◆ **DATASET EXTRACT**:
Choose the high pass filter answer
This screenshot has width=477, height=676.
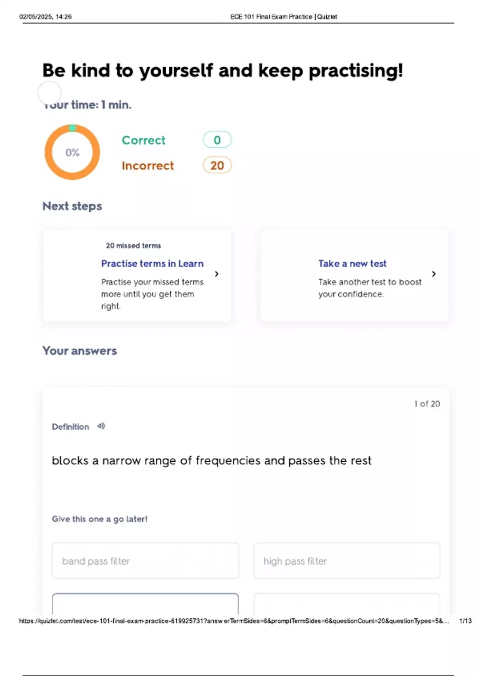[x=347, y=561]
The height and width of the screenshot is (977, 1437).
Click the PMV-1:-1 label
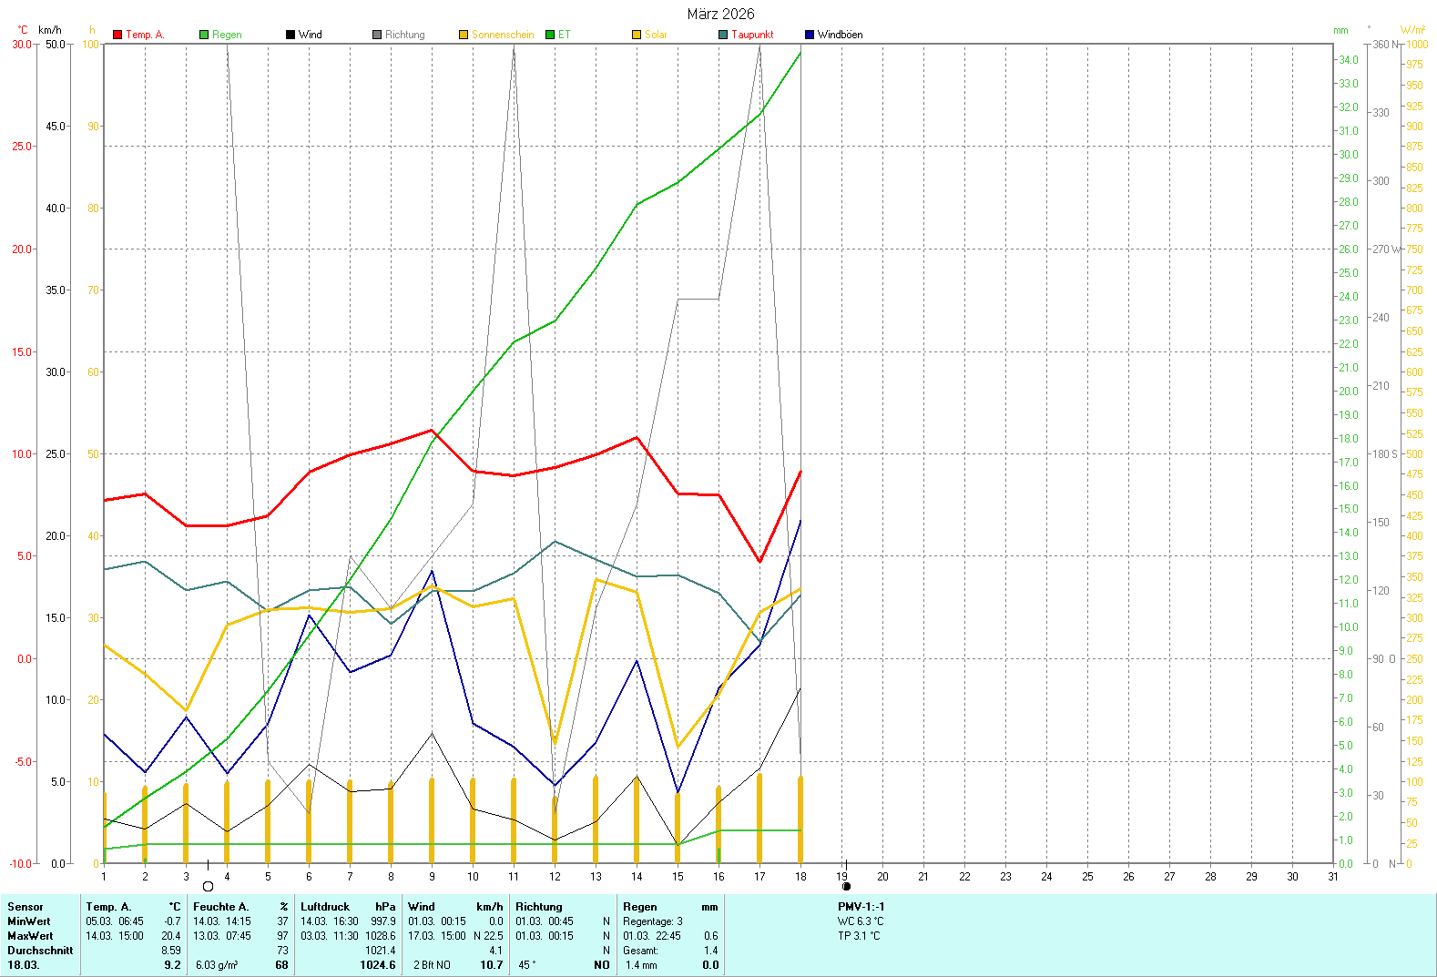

◆ **WHAT NEEDS TO BE DONE**:
Copy verbatim the span that begins at the line containing "This screenshot has width=477, height=676." and ends at the last line of the material, inclusive of both; exclude pictures.

◆ **EXERCISE ANSWER**:
This screenshot has width=477, height=676.
[x=347, y=561]
The height and width of the screenshot is (977, 1437).
Click the PMV-1:-1 label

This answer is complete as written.